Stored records
━━━━━━━━━━
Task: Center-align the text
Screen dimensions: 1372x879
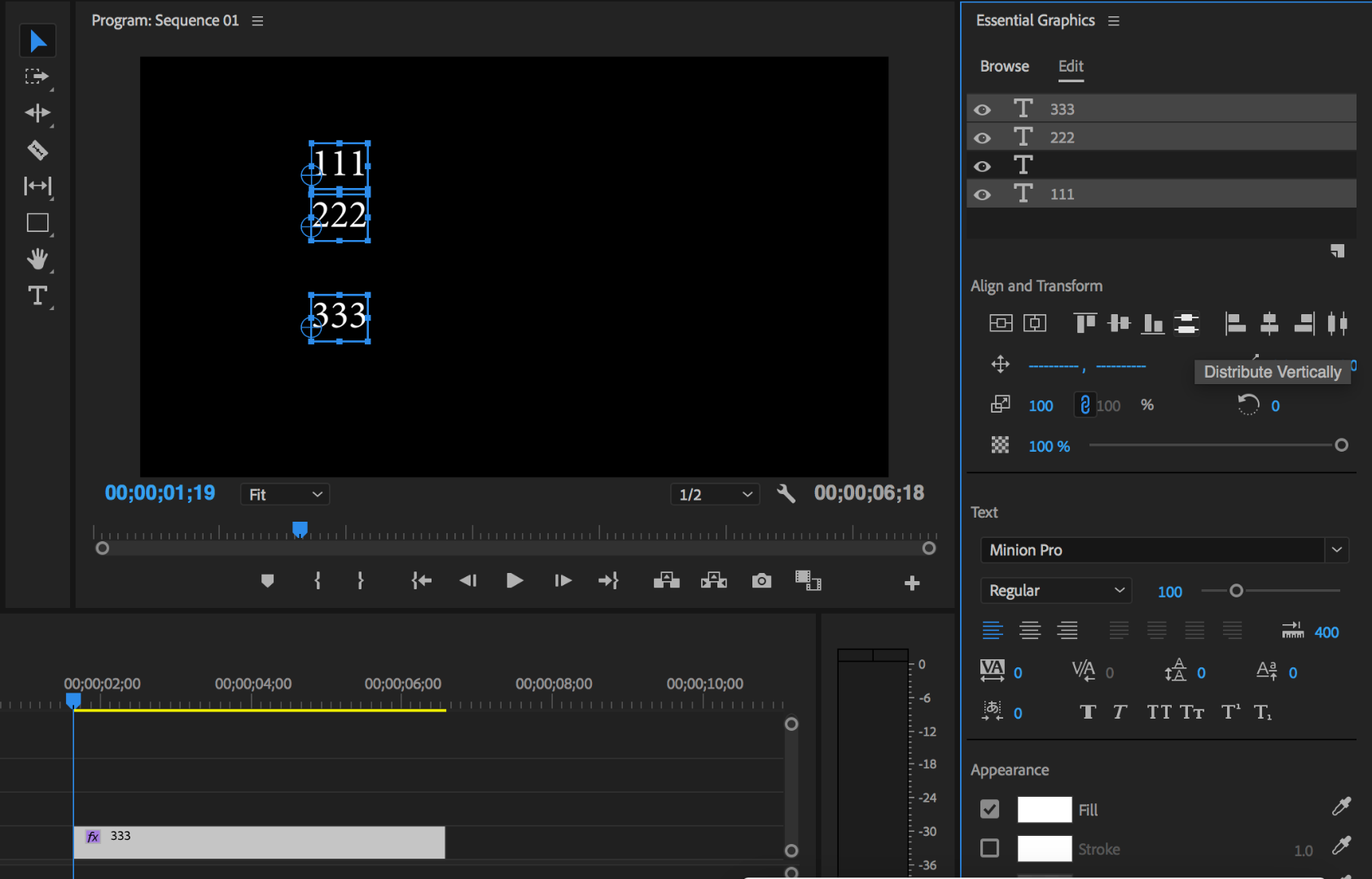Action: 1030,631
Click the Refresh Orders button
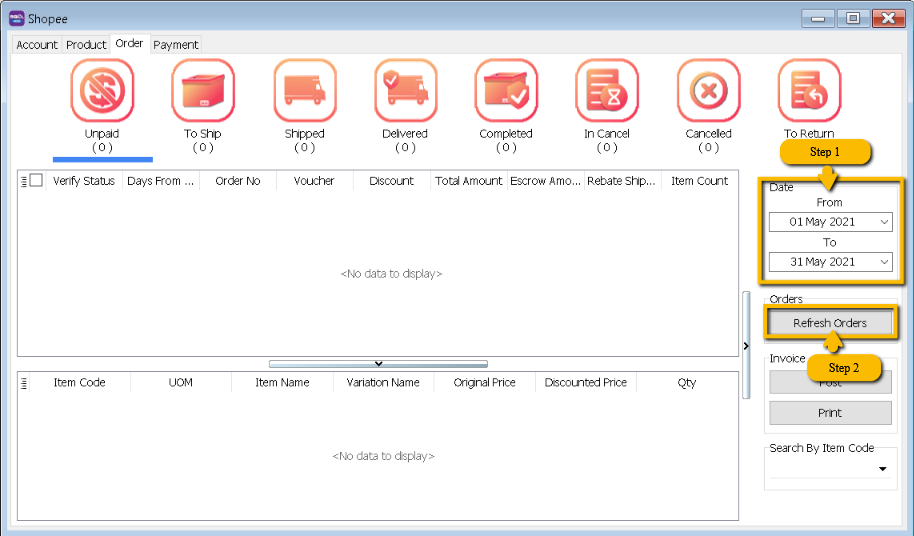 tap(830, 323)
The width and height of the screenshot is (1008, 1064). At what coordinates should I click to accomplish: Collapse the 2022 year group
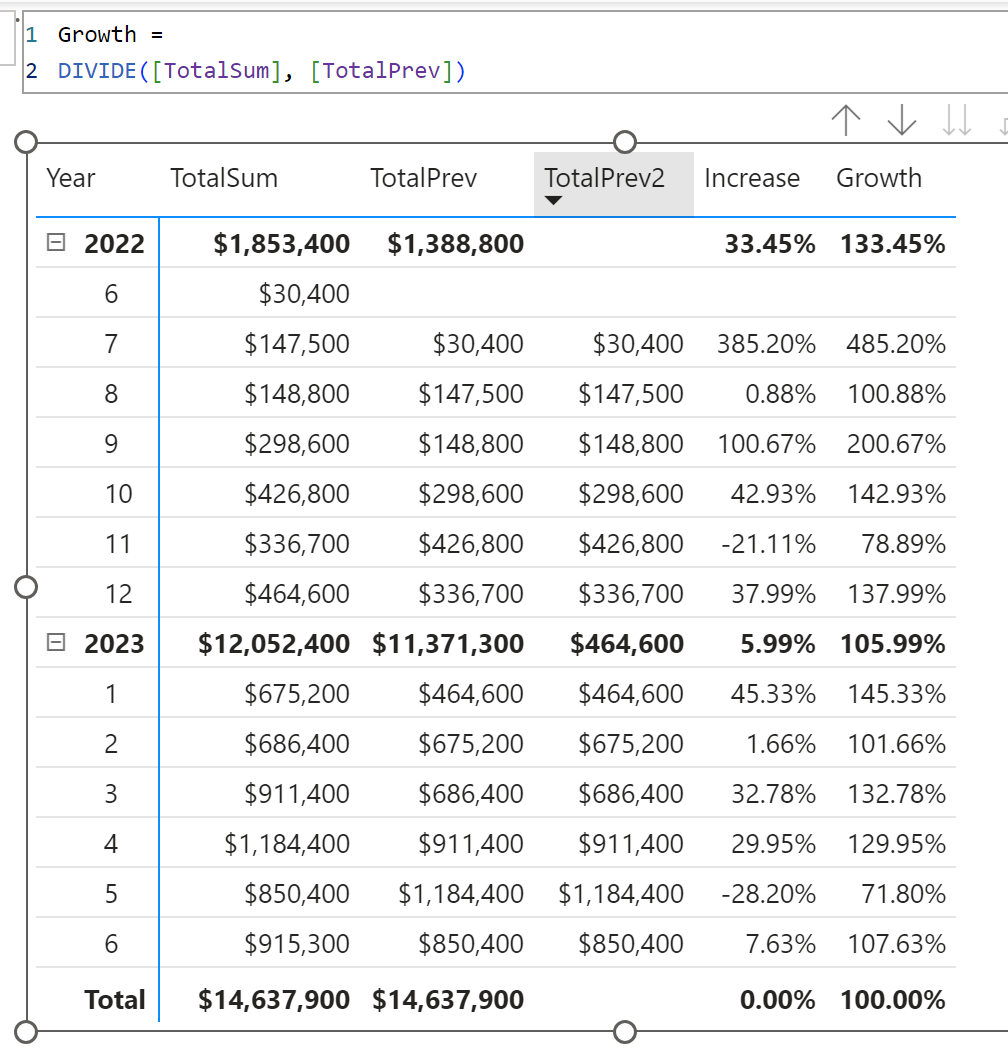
━━━━━━━━━━
▶ [Task instructions] Wherever a picture appears, omit it; copy the rest of the data exactly.

▶ [Solution for this problem]
Task: Center-align the text
Screen dimensions: 1372x879
Action: 1030,631
Click the Refresh Orders button
 tap(830, 323)
The width and height of the screenshot is (1008, 1064). At what coordinates should I click to accomplish: Collapse the 2022 year group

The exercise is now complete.